Manipulating Arc is not the first treatment to prolong plasticity. Chronically treating mice with an antidepressant, fluoxetine, and raising rodents in a stimulating environment with toys and plenty of social interaction, are among other paradigms that do the same.

But the second set of experiments raised the bar higher. Viruses were used to deliver Arc to middle age mice, after the critical window had closed. Following the intervention, these older mice responded to visual deprivation as a youngster woulds. In this case even though the window had already shut, Arc enabled it to open once again.

“It was incredible to see that in adult mice, who have gone through normal development and aging, simply overexpressing Arc with a virus restored plasticity,” says co-first author Kyle Jenks, a graduate student in Shepherd’s lab.

The prevailing notion of how plasticity declines is that as the brain develops, inhibitory neurons mature and become stronger. Shepherd explains that he believes their findings add a new dimension for how critical periods of learning are regulated.

- _Problem requirements_
Transcribe the passage on Arc and brain plasticity word for word, from "Manipulating Arc is" up to and including "open once again.".

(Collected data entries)
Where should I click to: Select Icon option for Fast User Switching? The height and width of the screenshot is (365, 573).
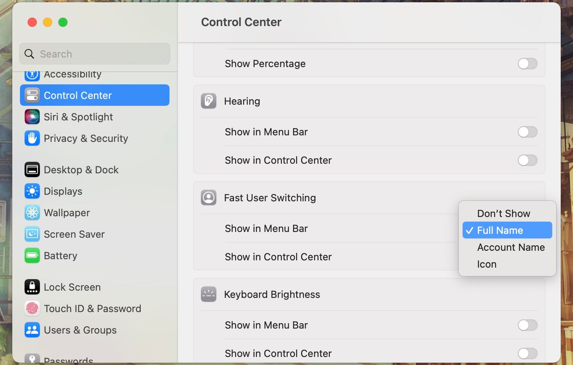coord(487,264)
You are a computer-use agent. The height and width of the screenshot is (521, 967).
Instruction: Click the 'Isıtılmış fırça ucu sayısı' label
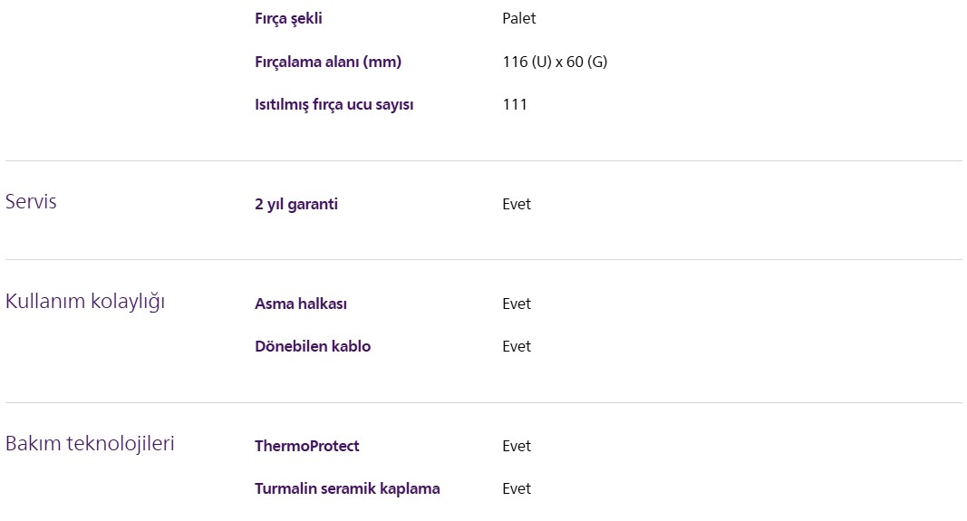pyautogui.click(x=334, y=104)
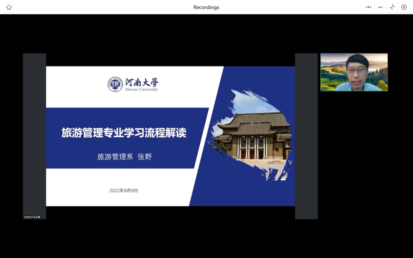The image size is (413, 258).
Task: Go to the Home icon
Action: tap(9, 7)
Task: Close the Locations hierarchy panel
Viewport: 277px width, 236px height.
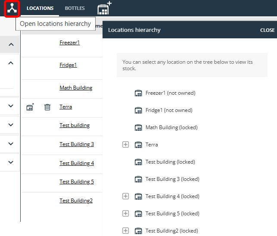Action: (267, 30)
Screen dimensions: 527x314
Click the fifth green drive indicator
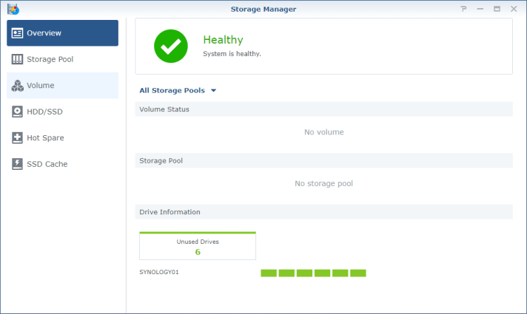(x=340, y=273)
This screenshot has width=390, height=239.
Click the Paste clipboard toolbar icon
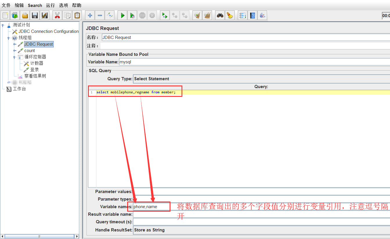pos(77,15)
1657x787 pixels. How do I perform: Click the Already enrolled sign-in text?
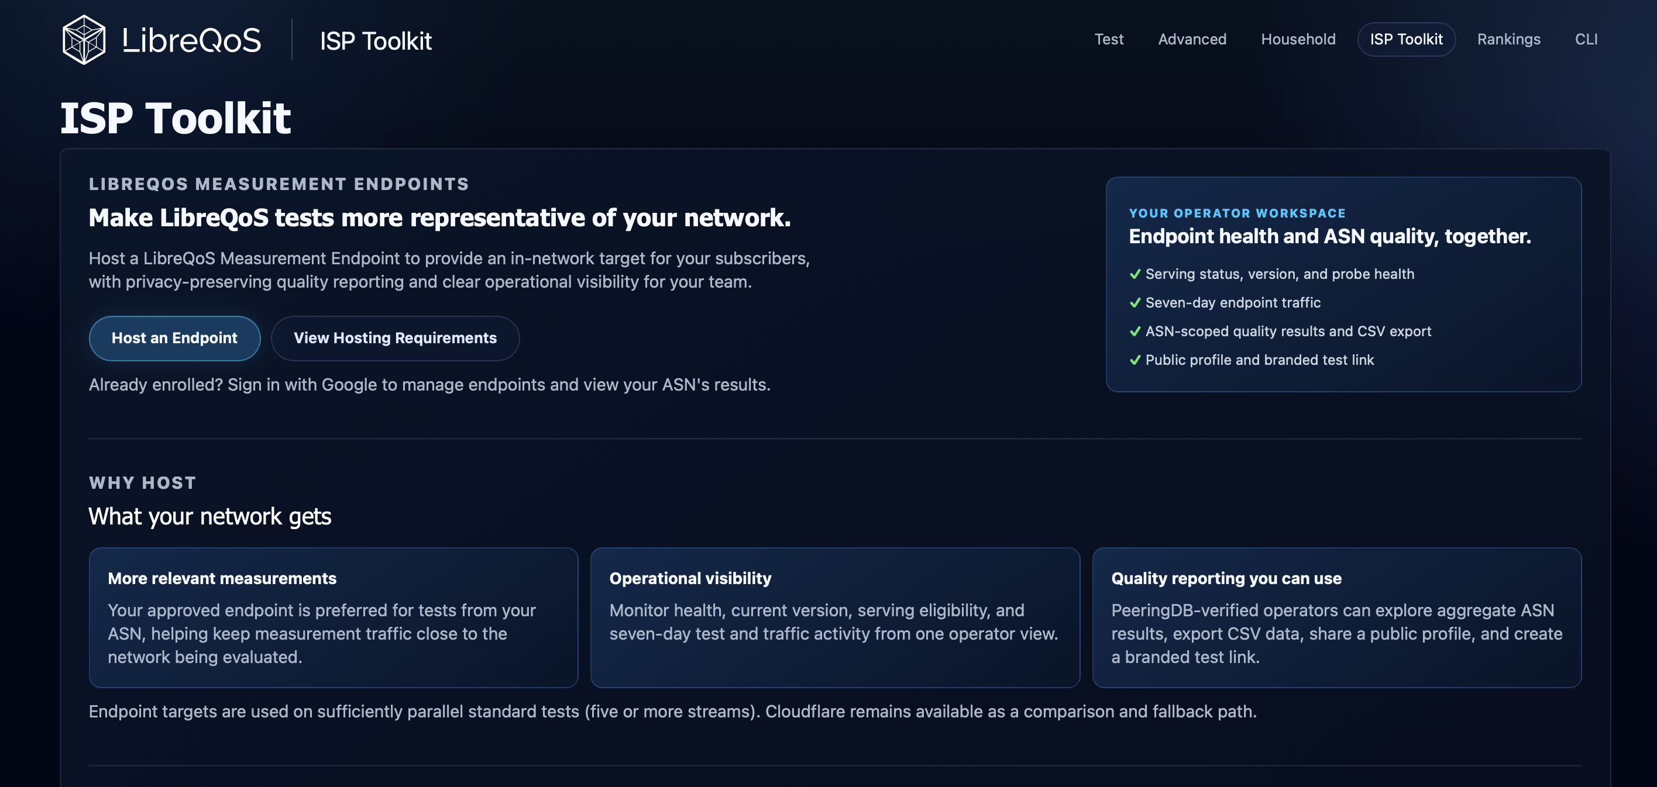[x=430, y=385]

- _Result of the exercise_
Manipulating Arc is not the first treatment to prolong plasticity. Chronically treating mice with an antidepressant, fluoxetine, and raising rodents in a stimulating environment with toys and plenty of social interaction, are among other paradigms that do the same.

But the second set of experiments raised the bar higher. Viruses were used to deliver Arc to middle age mice, after the critical window had closed. Following the intervention, these older mice responded to visual deprivation as a youngster woulds. In this case even though the window had already shut, Arc enabled it to open once again.